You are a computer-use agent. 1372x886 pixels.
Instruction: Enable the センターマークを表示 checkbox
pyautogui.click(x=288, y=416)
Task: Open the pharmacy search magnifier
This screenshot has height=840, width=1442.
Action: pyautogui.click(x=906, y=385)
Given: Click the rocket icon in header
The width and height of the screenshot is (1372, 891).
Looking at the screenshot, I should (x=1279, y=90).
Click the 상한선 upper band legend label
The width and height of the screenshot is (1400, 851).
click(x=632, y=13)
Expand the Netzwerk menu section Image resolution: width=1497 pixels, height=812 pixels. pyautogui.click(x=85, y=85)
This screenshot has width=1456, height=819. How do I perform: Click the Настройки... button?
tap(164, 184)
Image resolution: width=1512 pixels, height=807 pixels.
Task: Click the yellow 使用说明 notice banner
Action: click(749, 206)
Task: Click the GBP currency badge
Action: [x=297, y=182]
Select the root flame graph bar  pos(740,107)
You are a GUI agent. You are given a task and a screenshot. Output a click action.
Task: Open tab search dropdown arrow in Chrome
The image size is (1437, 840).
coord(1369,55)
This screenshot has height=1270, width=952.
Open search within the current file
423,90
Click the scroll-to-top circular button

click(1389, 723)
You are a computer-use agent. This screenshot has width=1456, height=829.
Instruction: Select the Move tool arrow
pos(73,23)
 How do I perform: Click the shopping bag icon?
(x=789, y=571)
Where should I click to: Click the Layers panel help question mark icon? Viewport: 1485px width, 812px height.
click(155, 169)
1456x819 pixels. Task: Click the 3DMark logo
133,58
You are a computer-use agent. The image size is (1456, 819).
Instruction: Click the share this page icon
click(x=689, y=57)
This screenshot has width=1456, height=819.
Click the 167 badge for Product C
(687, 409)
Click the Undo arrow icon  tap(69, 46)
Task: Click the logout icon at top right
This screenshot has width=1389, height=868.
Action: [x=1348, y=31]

■ ■ ■ ■

» **Problem details**: Find the word "agent" in the listing above. Copy each line where it appears.

» **Answer for this exercise**:
You are a computer-use agent. 1372x886 pixels.
You are a GUI agent. You are given a task and a screenshot. Output a click action.
You are a computer-use agent. This screenshot has width=1456, height=829.
You are a computer-use agent. The image size is (1456, 819).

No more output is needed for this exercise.